* _Information given_
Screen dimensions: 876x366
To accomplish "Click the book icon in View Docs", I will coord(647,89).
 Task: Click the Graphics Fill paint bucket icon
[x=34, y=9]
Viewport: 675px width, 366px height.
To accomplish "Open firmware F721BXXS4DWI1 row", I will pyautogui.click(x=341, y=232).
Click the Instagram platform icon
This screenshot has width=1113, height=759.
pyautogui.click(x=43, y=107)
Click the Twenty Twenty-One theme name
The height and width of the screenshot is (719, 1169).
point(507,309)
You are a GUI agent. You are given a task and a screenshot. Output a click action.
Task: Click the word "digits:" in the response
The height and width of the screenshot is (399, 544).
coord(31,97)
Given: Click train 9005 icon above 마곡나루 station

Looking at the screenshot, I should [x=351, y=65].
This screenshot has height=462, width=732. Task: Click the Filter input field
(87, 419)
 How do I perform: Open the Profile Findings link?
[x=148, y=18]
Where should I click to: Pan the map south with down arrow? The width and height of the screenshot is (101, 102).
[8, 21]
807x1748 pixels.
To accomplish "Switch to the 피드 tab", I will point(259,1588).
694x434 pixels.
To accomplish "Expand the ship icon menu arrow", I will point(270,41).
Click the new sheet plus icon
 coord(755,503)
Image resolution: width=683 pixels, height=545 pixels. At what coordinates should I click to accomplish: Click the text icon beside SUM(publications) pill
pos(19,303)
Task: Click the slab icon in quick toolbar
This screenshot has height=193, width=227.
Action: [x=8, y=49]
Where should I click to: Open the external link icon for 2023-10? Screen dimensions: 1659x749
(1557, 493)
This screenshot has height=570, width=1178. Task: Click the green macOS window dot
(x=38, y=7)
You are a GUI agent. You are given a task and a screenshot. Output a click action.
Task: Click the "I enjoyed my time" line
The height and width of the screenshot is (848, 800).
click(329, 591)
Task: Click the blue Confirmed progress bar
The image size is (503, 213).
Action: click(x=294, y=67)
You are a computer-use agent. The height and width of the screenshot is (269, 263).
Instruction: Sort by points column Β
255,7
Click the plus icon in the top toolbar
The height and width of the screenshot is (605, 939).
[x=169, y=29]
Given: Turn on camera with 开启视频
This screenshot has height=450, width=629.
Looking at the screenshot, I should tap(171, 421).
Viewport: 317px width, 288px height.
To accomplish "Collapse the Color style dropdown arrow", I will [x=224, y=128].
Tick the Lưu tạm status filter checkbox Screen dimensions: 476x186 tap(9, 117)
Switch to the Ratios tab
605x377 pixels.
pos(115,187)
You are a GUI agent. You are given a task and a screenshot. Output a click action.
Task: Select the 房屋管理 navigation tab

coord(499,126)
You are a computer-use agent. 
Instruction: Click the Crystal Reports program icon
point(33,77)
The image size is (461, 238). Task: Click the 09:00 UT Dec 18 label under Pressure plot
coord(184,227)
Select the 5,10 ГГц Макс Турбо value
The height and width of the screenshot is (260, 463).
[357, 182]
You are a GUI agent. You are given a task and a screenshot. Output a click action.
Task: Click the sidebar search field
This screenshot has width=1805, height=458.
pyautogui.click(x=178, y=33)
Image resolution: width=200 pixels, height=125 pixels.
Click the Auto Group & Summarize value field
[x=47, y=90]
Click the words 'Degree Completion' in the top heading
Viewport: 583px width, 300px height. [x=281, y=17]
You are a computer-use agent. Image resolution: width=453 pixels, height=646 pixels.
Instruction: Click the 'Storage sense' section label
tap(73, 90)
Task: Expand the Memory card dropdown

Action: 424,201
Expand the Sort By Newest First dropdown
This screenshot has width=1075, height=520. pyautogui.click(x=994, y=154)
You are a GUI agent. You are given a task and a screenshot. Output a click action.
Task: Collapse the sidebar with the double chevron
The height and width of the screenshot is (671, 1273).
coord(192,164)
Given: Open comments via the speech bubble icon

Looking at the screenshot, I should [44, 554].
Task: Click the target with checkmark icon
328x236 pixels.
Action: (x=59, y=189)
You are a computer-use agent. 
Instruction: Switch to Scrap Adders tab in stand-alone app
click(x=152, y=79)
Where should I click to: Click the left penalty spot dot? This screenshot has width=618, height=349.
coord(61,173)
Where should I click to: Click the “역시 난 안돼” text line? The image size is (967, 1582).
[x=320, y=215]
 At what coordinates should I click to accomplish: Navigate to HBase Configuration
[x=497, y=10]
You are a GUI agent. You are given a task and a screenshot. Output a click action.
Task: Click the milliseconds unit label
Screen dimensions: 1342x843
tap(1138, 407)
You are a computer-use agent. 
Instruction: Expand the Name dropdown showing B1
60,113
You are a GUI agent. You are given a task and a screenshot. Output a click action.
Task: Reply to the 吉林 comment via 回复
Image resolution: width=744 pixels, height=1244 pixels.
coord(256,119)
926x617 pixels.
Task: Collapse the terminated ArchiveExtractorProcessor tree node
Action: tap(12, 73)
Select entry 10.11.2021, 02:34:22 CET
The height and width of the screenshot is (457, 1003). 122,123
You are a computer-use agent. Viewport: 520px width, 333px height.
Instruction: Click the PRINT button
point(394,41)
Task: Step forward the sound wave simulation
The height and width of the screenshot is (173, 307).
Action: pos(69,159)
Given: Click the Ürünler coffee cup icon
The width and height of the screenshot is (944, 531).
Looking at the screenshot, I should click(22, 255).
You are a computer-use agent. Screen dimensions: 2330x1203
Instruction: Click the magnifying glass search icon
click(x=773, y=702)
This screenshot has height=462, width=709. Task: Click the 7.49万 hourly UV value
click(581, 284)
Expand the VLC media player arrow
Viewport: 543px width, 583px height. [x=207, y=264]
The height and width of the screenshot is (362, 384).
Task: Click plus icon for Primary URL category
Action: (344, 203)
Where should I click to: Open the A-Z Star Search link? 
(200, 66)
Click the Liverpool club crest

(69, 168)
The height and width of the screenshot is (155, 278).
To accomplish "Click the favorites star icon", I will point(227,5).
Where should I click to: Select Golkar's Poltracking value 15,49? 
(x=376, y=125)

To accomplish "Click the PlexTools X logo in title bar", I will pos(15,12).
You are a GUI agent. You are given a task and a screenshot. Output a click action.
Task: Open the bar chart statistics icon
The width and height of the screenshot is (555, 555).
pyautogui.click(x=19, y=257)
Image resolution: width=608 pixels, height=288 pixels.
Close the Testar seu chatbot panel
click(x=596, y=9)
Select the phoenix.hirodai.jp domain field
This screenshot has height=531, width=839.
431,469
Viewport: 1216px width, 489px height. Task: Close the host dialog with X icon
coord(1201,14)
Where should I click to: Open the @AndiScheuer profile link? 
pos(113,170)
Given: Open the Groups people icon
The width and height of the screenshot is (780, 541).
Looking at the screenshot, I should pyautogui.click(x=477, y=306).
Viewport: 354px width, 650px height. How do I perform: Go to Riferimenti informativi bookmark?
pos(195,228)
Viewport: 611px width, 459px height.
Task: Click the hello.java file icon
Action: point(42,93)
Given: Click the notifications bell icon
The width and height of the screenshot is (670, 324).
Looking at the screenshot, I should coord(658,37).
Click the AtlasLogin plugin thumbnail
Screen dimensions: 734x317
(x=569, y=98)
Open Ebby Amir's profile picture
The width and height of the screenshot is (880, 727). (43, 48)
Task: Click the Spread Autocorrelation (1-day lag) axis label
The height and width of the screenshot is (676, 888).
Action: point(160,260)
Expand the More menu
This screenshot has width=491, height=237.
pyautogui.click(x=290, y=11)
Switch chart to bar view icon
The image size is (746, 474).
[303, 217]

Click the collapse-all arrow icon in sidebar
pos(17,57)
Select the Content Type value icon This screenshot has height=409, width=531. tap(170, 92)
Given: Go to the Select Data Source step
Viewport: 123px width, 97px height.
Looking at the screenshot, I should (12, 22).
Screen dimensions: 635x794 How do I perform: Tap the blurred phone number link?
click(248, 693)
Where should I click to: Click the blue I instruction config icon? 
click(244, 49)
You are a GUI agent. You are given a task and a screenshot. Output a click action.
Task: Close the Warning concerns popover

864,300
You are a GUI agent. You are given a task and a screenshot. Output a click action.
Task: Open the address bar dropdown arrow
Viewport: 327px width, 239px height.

* _Assignment_
Copy range, inclusive: the line holding "Given: Open the Groups people icon" to the line holding "Task: Click the Spread". Reproduce exactly those lines of the records above and no others.

* _Reply_
Given: Open the Groups people icon
The width and height of the screenshot is (780, 541).
Looking at the screenshot, I should pyautogui.click(x=477, y=306).
Viewport: 354px width, 650px height. How do I perform: Go to Riferimenti informativi bookmark?
pos(195,228)
Viewport: 611px width, 459px height.
Task: Click the hello.java file icon
Action: point(42,93)
Given: Click the notifications bell icon
The width and height of the screenshot is (670, 324).
Looking at the screenshot, I should coord(658,37).
Click the AtlasLogin plugin thumbnail
Screen dimensions: 734x317
(x=569, y=98)
Open Ebby Amir's profile picture
The width and height of the screenshot is (880, 727). (43, 48)
Task: Click the Spread Autocorrelation (1-day lag) axis label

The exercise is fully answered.